The Opponent is a patient man:
Trying again.
(1) Sam is poor at t1 iff Sam is identical with some poor person at t1
(2) Sam is poor at t1 iff Sam is self-identical at t1(1) is self-evidently true. For it cannot be true that Sam is poor, but not identical with some poor person. Nor can it be false that Sam is poor, but true that he is identical with some poor person.
But (2) is false. Sam is necessarily self-identical, but not necessarily poor. Therefore (2) does not follow from (1), for a false statement cannot follow from a true one.
The fallacy is in assuming that being identical with some poor person is the same fact as being identical with oneself.
I plead innocent of the charge of having committed a logical mistake. I accept (1) but I reject (2) and for the very reason the Opponent supplies: "Sam is necessarily self-identical, but not necessarily poor." In fact, this is the very point I use against him. I claim that his theory cannot accommodate it.
The Issue
The issue is whether predication can be assimilated to identity. 'Sam is poor' is an example of a sentence which, on the face of it, features a predicative use of 'is' as opposed to an identitarian use. Connected with this is the fact that 'poor' is a predicate adjective, not a noun proper or common. So surface indications are that predication cannot be assimilated to identity, or vice versa, and that the 'is' of identity and the 'is' of predication are distinct and mutually irreducible.
When we say that Sam is poor we cannot possibly mean that Sam is identical to the property of being poor. Why not? First, if Sam is identical to a property, then he is a property — which is precisely what he isn't. Second, if Sam is poor and his father Dave is poor, and to be poor is to be identical to the property of being poor, then, by the Transitivity of Identity, Sam is identical to Dave, which is absurd.
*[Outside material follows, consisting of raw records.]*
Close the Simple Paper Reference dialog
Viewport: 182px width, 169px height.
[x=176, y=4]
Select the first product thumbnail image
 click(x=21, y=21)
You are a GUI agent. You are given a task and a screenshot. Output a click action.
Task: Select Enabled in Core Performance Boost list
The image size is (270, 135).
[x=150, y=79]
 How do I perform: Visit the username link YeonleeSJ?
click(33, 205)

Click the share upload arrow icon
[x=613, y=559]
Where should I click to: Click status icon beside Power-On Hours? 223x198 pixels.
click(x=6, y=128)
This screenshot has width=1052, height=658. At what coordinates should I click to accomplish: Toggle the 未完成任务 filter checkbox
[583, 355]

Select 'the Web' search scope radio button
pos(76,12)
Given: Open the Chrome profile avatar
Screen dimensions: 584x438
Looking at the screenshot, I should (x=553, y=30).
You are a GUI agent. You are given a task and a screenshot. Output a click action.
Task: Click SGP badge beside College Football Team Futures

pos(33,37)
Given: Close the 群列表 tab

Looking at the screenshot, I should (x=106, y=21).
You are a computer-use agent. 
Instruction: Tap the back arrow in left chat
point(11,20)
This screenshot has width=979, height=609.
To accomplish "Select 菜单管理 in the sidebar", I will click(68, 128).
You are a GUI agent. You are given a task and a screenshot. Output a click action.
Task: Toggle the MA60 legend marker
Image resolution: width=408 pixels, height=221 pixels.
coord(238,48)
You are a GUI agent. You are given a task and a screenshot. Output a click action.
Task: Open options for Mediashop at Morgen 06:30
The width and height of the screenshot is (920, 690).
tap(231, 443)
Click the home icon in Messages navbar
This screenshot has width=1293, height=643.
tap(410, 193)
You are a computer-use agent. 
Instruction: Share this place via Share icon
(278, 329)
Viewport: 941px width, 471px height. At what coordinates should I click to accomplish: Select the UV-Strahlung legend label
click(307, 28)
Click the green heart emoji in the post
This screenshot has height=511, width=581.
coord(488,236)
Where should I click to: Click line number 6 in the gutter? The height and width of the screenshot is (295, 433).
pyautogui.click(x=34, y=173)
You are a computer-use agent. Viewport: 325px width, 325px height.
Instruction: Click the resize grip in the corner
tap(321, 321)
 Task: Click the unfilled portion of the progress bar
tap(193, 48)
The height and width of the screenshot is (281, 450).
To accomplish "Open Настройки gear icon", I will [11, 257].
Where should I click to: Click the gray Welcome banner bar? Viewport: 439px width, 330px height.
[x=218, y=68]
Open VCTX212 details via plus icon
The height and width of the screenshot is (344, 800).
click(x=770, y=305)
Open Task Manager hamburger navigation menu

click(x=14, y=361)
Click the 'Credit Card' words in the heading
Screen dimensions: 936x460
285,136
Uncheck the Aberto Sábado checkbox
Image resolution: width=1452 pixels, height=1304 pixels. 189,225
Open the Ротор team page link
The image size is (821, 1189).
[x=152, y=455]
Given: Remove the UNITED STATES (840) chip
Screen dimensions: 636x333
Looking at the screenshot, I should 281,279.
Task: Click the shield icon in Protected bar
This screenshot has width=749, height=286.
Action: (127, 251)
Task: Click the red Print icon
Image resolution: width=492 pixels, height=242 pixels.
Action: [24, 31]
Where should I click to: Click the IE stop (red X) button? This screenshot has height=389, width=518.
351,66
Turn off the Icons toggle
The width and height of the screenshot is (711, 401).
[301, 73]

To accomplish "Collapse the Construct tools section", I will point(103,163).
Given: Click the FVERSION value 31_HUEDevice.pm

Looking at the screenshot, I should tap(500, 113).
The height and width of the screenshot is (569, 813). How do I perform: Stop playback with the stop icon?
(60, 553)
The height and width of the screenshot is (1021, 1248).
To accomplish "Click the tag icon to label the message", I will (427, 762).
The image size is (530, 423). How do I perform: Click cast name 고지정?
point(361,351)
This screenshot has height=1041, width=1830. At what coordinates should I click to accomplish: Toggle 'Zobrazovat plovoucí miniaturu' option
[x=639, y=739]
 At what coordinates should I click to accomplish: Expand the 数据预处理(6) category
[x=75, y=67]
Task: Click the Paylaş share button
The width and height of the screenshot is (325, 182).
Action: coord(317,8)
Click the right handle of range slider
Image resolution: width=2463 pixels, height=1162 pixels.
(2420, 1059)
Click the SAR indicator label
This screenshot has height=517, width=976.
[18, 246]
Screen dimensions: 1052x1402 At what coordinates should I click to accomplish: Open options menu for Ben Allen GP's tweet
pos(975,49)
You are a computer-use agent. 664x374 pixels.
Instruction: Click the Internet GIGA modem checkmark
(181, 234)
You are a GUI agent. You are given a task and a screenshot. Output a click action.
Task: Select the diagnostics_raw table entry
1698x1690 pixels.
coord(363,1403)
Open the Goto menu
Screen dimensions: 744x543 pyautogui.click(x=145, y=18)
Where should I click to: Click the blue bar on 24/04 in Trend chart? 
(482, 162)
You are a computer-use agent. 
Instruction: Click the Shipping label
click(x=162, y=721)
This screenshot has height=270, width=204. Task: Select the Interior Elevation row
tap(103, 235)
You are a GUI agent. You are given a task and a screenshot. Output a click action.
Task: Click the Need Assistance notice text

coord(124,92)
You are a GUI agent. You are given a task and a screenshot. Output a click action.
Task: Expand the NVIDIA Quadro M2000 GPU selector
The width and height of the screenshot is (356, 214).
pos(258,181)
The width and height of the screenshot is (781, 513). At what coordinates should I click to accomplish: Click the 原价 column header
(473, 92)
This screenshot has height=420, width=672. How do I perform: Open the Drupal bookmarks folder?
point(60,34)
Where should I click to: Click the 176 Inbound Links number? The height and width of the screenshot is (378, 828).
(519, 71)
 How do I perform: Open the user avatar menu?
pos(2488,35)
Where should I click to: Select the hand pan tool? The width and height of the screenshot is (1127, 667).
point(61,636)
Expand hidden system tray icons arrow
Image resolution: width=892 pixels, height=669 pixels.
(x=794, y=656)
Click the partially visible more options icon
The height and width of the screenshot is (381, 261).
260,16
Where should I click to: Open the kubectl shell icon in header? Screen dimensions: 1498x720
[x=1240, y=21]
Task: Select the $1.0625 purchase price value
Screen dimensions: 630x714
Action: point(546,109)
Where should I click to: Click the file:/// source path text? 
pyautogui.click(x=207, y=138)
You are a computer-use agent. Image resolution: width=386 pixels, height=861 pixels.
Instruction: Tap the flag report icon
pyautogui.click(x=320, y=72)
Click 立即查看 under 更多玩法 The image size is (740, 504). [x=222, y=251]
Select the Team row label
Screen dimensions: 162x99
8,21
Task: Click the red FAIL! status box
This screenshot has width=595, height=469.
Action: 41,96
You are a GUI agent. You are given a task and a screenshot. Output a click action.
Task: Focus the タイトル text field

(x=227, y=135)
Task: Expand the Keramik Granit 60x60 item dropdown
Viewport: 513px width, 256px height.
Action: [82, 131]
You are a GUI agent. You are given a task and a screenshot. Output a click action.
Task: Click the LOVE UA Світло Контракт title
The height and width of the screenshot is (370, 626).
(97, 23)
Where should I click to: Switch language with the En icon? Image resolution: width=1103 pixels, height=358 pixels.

On the other hand, 'Sam is poor' is equivalent to 'Sam is a poor man.' What we have done is replace the adjective with a (common) name. This lends sanction to the notion that our original sentence can be construed to express an identity between the denotatum of 'Sam' and exactly one of the denotata of 'poor man.' We can give this poor guy a (proper) name: 'Poboy.'
I now ask: what is the truth-maker of 'Sam is a poor man' given that the 'is' expresses numerical identity? What in the world makes-true 'Sam is a poor man'? (If the Opponent declares that there is no need for a truth-maker for this obviously contingent true sentence, then Game Over, and we have nothing more to discuss.) The answer has to be, on the theory under discussion: the numerical identity of Sam with Poboy. Since Sam and Poboy are one and the same, this amounts to saying that the truth-maker of 'Sam is a poor man' is Sam's being Sam.
The Problem
The difficult with this identity theory of predication ought to be obvious. It succumbs to two related objections as I said earlier:
Objection 1. Sam might not have been poor. But it is not the case that Sam might not have been Sam. So the manifestly contingent truth of 'Sam is poor' cannot be explained in terms of identity.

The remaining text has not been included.